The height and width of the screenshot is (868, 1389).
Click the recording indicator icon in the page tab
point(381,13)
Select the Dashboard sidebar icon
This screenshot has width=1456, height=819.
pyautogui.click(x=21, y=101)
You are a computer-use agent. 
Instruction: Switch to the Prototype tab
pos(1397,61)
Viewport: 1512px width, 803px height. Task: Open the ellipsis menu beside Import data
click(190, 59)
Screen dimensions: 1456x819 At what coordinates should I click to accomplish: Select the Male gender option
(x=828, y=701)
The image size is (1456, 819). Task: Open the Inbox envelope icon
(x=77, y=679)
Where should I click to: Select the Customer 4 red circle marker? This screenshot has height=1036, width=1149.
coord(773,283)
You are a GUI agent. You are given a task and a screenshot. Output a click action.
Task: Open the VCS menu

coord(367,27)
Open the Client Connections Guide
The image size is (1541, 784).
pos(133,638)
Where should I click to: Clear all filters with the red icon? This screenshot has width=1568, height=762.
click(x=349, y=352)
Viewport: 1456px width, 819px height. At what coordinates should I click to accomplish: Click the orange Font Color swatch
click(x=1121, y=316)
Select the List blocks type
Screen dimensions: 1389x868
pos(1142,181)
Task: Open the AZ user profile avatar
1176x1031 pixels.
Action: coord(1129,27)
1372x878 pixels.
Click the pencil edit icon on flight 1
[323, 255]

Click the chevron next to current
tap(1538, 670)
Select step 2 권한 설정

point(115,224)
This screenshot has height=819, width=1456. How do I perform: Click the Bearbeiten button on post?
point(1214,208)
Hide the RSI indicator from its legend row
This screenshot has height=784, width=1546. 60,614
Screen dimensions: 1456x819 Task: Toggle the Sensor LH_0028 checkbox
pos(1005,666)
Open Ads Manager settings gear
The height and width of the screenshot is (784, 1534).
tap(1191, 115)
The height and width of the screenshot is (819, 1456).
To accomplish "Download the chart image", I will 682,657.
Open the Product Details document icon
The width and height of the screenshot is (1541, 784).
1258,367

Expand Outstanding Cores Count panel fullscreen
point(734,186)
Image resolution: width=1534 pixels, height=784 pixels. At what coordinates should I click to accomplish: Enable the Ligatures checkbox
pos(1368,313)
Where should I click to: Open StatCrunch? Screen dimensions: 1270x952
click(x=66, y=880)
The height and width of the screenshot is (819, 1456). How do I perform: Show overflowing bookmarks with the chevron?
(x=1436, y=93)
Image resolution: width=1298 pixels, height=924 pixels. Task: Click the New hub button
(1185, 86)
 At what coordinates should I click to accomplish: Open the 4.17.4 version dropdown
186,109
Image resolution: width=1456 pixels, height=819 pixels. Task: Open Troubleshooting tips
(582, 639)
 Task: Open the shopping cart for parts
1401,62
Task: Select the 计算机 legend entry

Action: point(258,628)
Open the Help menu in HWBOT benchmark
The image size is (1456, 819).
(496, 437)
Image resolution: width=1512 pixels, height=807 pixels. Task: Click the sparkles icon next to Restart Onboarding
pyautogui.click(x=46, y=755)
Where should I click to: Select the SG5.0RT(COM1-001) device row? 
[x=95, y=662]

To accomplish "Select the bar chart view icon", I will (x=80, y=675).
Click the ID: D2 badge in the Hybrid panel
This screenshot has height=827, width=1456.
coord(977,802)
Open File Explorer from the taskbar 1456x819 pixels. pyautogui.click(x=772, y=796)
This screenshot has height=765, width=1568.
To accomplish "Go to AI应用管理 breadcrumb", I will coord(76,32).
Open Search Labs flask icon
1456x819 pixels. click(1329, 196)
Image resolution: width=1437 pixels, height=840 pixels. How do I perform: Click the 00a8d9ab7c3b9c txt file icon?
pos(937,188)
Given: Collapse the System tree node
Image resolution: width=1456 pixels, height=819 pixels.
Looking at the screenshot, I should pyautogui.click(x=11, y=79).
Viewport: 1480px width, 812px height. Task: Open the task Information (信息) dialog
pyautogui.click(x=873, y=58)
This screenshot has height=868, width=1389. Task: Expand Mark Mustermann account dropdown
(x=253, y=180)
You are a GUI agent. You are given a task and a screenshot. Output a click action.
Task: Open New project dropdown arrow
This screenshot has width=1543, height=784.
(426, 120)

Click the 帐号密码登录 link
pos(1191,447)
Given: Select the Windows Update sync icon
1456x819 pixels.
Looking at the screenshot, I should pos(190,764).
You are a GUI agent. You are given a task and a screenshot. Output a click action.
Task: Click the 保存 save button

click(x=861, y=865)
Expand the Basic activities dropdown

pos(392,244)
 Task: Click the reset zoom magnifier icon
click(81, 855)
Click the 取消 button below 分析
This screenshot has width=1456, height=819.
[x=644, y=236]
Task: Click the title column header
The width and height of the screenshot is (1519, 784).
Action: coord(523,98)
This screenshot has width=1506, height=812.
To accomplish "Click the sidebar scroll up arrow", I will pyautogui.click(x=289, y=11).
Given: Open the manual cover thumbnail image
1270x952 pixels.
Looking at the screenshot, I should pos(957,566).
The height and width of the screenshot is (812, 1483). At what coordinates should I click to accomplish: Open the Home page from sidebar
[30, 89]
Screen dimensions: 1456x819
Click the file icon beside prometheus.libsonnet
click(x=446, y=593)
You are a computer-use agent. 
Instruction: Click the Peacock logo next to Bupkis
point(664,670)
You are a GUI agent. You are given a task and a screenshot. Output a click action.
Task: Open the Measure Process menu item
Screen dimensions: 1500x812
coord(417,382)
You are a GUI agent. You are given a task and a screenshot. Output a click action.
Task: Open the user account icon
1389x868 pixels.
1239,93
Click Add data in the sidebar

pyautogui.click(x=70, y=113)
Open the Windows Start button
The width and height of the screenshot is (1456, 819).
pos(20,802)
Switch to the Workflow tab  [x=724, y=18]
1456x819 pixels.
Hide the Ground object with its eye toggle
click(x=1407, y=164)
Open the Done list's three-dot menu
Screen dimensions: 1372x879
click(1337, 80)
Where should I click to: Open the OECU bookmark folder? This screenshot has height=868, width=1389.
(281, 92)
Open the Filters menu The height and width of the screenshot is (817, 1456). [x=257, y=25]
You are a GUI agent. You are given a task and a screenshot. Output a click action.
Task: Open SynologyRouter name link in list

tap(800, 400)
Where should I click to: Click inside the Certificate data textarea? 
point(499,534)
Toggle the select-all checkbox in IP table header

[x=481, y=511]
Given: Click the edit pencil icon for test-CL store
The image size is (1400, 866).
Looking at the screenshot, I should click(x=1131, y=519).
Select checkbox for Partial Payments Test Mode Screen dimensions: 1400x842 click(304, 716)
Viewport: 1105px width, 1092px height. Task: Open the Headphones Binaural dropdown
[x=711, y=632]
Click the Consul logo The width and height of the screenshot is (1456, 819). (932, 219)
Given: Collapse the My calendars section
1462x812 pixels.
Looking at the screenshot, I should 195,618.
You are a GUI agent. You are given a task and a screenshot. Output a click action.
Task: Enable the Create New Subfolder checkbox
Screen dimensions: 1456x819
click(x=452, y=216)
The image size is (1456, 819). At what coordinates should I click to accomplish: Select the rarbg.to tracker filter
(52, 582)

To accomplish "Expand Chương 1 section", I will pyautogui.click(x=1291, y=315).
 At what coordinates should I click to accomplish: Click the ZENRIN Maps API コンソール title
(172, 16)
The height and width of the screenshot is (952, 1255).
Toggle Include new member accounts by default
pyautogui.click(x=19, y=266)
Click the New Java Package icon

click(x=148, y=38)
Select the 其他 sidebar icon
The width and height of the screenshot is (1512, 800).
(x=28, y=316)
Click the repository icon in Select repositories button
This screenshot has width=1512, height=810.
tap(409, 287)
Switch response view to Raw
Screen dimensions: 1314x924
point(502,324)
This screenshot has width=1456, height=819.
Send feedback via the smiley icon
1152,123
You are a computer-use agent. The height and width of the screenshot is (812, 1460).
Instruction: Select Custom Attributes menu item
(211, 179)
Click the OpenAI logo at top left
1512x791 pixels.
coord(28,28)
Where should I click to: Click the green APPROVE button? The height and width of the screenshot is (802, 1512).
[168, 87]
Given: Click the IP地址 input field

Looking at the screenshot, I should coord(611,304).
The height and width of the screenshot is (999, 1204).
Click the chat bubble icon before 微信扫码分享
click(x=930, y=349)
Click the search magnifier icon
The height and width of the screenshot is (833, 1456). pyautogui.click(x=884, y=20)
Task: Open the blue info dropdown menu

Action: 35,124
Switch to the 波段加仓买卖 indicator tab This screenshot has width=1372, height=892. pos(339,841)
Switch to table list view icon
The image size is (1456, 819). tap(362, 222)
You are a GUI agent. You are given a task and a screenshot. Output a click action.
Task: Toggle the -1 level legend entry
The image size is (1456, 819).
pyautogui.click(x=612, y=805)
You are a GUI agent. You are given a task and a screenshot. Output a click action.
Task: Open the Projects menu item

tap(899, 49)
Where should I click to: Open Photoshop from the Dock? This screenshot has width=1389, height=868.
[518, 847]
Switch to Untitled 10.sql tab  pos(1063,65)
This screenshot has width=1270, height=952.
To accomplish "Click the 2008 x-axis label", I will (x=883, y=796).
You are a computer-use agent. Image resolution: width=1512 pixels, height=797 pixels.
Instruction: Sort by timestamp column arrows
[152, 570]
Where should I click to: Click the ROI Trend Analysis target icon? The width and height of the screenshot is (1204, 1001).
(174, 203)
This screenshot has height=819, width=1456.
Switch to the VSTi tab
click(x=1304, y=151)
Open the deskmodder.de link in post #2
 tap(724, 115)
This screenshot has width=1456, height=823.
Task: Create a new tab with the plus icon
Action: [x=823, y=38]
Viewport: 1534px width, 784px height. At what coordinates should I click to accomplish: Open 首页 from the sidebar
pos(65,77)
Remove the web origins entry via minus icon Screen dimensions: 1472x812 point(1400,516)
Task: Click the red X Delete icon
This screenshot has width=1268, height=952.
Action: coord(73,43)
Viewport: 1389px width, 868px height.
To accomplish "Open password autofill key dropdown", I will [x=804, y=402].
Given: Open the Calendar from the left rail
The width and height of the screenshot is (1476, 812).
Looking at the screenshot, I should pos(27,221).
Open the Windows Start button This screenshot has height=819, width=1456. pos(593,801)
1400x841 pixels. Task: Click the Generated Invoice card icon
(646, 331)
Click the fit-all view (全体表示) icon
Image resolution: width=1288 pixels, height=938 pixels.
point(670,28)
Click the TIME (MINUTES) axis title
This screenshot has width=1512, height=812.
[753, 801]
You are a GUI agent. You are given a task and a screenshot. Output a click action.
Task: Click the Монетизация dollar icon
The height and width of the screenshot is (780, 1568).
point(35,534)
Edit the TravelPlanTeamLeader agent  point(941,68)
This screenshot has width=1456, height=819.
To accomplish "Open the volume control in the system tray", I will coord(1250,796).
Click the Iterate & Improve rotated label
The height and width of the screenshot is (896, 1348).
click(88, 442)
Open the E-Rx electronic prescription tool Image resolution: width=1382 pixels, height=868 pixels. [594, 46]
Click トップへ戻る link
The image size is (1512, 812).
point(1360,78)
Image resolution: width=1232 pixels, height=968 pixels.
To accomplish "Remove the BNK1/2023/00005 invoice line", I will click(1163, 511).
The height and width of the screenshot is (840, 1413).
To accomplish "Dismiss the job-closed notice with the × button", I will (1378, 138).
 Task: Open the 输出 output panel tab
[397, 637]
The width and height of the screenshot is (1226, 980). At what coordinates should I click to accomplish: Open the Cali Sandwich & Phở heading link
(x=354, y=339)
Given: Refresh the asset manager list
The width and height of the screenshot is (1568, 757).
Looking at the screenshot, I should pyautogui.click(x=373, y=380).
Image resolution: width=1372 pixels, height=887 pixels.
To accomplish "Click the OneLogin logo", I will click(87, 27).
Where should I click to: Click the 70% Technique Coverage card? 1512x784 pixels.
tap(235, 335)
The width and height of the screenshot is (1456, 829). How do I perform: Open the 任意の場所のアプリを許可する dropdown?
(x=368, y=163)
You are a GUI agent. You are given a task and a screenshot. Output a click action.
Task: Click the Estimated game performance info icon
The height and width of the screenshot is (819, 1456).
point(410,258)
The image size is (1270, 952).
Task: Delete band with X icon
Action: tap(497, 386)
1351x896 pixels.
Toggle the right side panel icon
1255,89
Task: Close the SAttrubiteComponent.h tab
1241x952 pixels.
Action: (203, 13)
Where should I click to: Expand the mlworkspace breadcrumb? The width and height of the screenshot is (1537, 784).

_____

◆ Problem:
Could you restate word for word the lines above from the one containing "Expand Outstanding Cores" through the one containing "Click the ID: D2 badge in the Hybrid panel", both included, and nothing else?

◆ Final answer:
Expand Outstanding Cores Count panel fullscreen
point(734,186)
Image resolution: width=1534 pixels, height=784 pixels. At what coordinates should I click to accomplish: Enable the Ligatures checkbox
pos(1368,313)
Where should I click to: Open StatCrunch? Screen dimensions: 1270x952
click(x=66, y=880)
The height and width of the screenshot is (819, 1456). How do I perform: Show overflowing bookmarks with the chevron?
(x=1436, y=93)
Image resolution: width=1298 pixels, height=924 pixels. Task: Click the New hub button
(1185, 86)
 At what coordinates should I click to accomplish: Open the 4.17.4 version dropdown
186,109
Image resolution: width=1456 pixels, height=819 pixels. Task: Open Troubleshooting tips
(582, 639)
 Task: Open the shopping cart for parts
1401,62
Task: Select the 计算机 legend entry

Action: point(258,628)
Open the Help menu in HWBOT benchmark
The image size is (1456, 819).
(496, 437)
Image resolution: width=1512 pixels, height=807 pixels. Task: Click the sparkles icon next to Restart Onboarding
pyautogui.click(x=46, y=755)
Where should I click to: Select the SG5.0RT(COM1-001) device row? 
[x=95, y=662]

To accomplish "Select the bar chart view icon", I will (x=80, y=675).
Click the ID: D2 badge in the Hybrid panel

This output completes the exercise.